The lead story in the current issue of The New Yorker is a compelling profile of Facebook Chief Operating Officer Sheryl Sandberg.
Ken Auletta wrote the wide-ranging piece on Sandberg, who is Jewish, and includes a bit about her recent speech to the women graduating from Barnard College, which also got attention in Elissa Strauss’ recent Sisterhood post.
Auletta’s piece is an incisive look at one of the most powerful women in American business today and why she doesn’t have more company at the highest corporate levels. He analyzes some of the factors women face in business — from blatant sexual advances to more subtle forms of discrimination.
He quotes Marie Wilson, founder of The White House Project, who points out that Norway requires public companies to have at least 40 percent of their directors be men, and 40 percent women. That government can and should create realities that benefit both men and women is an important point, though one Sandberg has little control over.
He also quotes Sylvia Ann Hewlett, who is founding president of the Manhattan think tank The Center for Work-Life Policy, who says that “Sandberg totally underestimates the challenge women face in rising to the top” of their professions. That’s because she had a sponsor in Larry Summers — more than a mentor, a sponsor is someone who views it as his or her responsibility to offer those talented and younger every opportunity for guidance and advancement. Sponsorship is critical to women’s advancement, according to studies Hewlett has done.
As an undergraduate at Harvard, Sandberg first got the attention of her professor Larry Summers in a class on public sector economics. Summers offered to be her thesis advisor, and then hired her after that as his research assistant while he served at the World Bank. He later asked her to be his chief of staff when he was deputy treasury secretary in the Clinton administration. Auletta says that despite Sandberg’s organized efforts to get more women at Harvard to major in economics and government, “she claims she was not a feminist.”
I wonder why she wouldn’t call herself a feminist, and if she does now.
Auletta deftly illustrates Sandberg’s inconsistencies when it comes to bringing women up with her in describing a talk she gave at Harvard Business School. Afterward, the women all asked questions relating to personal advancement, like about family leave policies, while the men present asked business-related questions, like about threats Facebook faces from its competitors. Sandberg criticized the women’s questions as “girl questions.”
But the article is an interesting study of how Sandberg breaks the “girl executive” stereotype. When she started at Facebook, Sandberg walked up to hundreds of employees at their desks, interrupted whatever other conversation they were having, and introduced herself. She interrupted them. Ever notice how, at work or at a cocktail party, men feel free to interrupt your conversation while women (myself included) are more likely to stand there waiting to be invited in? It’s one of those subtle cues of an interpersonal dynamic. Of course, Sandberg was the new big boss and most of us aren’t in that position. However, we all ought to be (sensitively) interrupting more.
She also scheduled meetings with senior executives from 6 p.m. to 9 p.m.. Clearly she was not rushing home to be with her two young children. It’s not clear how this gels with a later statement that whenever she or her similarly high-powered husband is traveling for work, the other makes a point of being home with the kids for dinner.

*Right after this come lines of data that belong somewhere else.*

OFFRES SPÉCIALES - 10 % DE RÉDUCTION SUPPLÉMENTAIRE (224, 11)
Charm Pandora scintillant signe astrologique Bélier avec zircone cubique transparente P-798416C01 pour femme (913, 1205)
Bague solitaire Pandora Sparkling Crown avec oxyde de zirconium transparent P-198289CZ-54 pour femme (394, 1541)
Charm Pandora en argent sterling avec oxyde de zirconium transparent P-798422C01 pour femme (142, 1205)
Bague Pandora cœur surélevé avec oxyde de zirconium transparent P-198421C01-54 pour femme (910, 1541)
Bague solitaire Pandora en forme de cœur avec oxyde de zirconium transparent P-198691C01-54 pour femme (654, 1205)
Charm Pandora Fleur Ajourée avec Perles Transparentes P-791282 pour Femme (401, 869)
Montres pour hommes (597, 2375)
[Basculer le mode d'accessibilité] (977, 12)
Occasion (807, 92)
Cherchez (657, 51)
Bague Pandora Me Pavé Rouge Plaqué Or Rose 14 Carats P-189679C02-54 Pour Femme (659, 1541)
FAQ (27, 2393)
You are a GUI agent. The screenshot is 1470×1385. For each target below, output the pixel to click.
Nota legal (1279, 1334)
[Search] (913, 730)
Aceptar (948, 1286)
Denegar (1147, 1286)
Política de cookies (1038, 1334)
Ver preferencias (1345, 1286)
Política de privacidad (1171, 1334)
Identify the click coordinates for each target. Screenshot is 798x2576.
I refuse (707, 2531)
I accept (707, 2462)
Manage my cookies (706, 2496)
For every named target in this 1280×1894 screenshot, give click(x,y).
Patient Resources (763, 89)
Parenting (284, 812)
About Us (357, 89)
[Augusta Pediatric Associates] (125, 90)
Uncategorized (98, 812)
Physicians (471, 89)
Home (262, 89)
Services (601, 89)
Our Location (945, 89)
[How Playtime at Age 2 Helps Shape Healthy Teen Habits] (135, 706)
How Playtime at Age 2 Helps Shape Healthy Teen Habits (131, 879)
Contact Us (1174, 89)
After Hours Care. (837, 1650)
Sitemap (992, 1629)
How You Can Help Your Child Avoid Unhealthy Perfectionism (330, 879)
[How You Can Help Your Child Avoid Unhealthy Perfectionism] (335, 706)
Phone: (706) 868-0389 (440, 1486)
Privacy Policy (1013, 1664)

Newly arrived at Facebook she developed consensus by, as she says, going around the room and asking people what they think. She managed to develop a sense of buy-in to the idea that Facebook would have advertising by soliciting their input, yet Auletta also conveys that she is a decisive executive.
It’s a great article, and also offers a peek into the Jewish home life Sandberg had as a child. Her parents founded the South Florida Conference on Soviet Jewry, and their home became a temporary hotel for Soviet Jews who had managed to come to this country; on weekends her parents took their children to rallies on behalf of the cause.